To achieve this, CEO Adrian Gore said in a communique on Friday Discovery will be deploying in excess of 500 people and spending significant capital to, among other things, establish 20 large-scale vaccination sites.
Gore said the medical aid planned to vaccinate between 40,000 and 50,000 daily — “depending on the vaccine supply”.
“At Discovery, we are making an unprecedented financial and human capital investment in our own mass vaccination programme. The aim is to vaccinate three million adult beneficiaries of Discovery-administered schemes quickly and efficiently,” he said.
Gore said Discovery was ready to to vaccinate its members in high volumes when the supply of vaccines becomes available from the health department.
So far, he said they had identified members at highest risk who would be prioritised.
“Our segmentation approach is aligned with the national prioritisation framework, as guided by the ministerial advisory committee. Simply, this means that we know exactly who should receive the vaccine first, and we will communicate quickly with our scheme members to confirm their place in the rollout, contingent on vaccine supply,” Gore explained.
They plan to vaccinate 3 million adult beneficiaries of Discovery-administered schemes, and will be ready to launch the programme on May 1. This would be guided by the cabinet’s start date for private sector vaccination, and if vaccine supply allowed, Gore said.
“We have undertaken a considerable amount of actuarial and epidemiological modelling, and the implications are clear: in an ideal scenario, we should aim to vaccinate all high-risk groups by the end of June, including people over the age of 60 years and people living with multiple co-morbidities.
“The cabinet plan aims to achieve this, including essential workers, by latest October 2021. We will push hard as a combined public and private sector distribution initiative to achieve this sooner; and given the skewness in allocation of doses towards the third and fourth quarter of the year, those at highest risk will be prioritised for vaccination by July. This would mean reaching the targeted population herd immunity threshold of 29 million adults vaccinated in SA before the end of the year.
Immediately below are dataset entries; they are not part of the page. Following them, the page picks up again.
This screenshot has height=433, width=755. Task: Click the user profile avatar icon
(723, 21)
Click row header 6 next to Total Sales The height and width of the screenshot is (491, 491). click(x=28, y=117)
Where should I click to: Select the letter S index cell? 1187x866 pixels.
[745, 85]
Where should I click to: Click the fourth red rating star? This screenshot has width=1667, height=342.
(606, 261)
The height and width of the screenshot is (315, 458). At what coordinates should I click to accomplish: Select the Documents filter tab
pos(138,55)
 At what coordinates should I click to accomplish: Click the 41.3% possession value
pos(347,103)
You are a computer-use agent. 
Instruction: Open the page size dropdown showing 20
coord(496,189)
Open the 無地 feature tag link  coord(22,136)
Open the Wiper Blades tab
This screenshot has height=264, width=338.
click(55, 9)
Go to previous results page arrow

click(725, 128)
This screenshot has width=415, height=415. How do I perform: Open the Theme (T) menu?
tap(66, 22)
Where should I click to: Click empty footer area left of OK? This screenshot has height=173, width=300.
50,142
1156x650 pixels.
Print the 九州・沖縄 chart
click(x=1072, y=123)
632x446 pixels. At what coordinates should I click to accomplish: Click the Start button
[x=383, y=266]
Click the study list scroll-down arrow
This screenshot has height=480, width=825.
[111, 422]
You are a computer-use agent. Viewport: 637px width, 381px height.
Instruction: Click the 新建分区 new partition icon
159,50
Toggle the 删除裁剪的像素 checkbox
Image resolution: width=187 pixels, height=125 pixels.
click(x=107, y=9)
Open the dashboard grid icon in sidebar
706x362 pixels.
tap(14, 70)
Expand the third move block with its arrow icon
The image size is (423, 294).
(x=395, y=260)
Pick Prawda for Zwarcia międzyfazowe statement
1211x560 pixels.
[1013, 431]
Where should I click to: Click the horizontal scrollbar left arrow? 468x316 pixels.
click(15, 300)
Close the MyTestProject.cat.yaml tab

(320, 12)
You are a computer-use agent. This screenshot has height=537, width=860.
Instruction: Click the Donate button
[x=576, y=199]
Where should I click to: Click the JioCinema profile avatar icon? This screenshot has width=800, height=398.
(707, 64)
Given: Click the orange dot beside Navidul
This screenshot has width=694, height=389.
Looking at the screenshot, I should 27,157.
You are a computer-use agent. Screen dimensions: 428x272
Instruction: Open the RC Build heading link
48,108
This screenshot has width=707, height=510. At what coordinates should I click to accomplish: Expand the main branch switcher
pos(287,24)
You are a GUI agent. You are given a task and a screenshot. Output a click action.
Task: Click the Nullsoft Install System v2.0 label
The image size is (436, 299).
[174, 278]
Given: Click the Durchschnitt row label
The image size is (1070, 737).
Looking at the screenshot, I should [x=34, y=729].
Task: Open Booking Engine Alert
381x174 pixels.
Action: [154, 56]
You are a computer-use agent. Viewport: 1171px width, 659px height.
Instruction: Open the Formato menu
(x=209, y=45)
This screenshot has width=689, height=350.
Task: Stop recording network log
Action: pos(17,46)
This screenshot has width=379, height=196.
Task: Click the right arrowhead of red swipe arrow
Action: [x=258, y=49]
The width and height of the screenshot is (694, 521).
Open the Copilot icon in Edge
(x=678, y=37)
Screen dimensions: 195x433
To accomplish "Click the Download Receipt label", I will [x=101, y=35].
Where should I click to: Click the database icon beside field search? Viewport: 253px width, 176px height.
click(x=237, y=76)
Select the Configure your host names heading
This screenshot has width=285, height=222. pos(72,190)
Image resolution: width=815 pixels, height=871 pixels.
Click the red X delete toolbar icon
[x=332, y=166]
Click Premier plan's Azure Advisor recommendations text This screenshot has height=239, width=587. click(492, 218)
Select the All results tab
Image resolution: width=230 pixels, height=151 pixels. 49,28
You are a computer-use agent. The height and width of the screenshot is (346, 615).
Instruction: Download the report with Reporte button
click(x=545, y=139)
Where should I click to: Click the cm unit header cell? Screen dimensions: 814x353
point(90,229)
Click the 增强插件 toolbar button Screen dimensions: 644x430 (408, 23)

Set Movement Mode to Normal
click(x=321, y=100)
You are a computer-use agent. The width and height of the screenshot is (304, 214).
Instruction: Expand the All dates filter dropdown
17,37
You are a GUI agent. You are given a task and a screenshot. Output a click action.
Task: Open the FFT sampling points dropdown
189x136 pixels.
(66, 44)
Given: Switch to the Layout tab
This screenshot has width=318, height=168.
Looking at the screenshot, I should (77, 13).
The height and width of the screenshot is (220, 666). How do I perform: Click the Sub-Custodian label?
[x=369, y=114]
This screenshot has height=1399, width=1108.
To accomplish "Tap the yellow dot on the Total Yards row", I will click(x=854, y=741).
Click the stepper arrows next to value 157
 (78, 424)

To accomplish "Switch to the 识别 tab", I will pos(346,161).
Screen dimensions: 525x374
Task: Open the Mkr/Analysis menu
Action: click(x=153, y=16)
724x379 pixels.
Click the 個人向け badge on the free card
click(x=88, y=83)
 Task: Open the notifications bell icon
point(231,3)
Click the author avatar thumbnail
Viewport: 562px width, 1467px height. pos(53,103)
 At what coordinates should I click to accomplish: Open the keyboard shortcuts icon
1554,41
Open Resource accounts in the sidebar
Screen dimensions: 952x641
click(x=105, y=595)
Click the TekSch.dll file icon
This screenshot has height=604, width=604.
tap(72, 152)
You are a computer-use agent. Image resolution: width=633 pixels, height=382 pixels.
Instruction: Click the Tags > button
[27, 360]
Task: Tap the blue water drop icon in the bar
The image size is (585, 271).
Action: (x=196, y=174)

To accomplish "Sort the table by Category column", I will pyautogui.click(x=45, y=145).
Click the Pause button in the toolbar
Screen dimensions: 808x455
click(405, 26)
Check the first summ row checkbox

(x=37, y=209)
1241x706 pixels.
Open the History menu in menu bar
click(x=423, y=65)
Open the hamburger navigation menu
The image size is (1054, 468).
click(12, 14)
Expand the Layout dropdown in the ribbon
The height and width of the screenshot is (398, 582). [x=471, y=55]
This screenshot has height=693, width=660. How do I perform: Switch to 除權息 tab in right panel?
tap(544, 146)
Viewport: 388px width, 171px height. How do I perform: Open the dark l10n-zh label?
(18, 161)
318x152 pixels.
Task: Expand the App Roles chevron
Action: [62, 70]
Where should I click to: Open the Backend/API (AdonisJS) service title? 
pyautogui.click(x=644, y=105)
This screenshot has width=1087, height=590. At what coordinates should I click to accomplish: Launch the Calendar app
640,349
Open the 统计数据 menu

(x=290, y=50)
“This would help realise meaningful health and economic outcomes, and avoid many preventable Covid-related deaths,” he said.
He said that the medical aid was also developing a dedicated digital portal to assist with the vaccination programme, which would work alongside and in support of the department of health’s National Electronic Vaccine Distribution System (EVDS). This would allow for booking, appointment management, identification on arrival, tracking and reminders for second doses, and follow-up.
Those who qualify to receive the vaccine, will be contacted by the medical aid.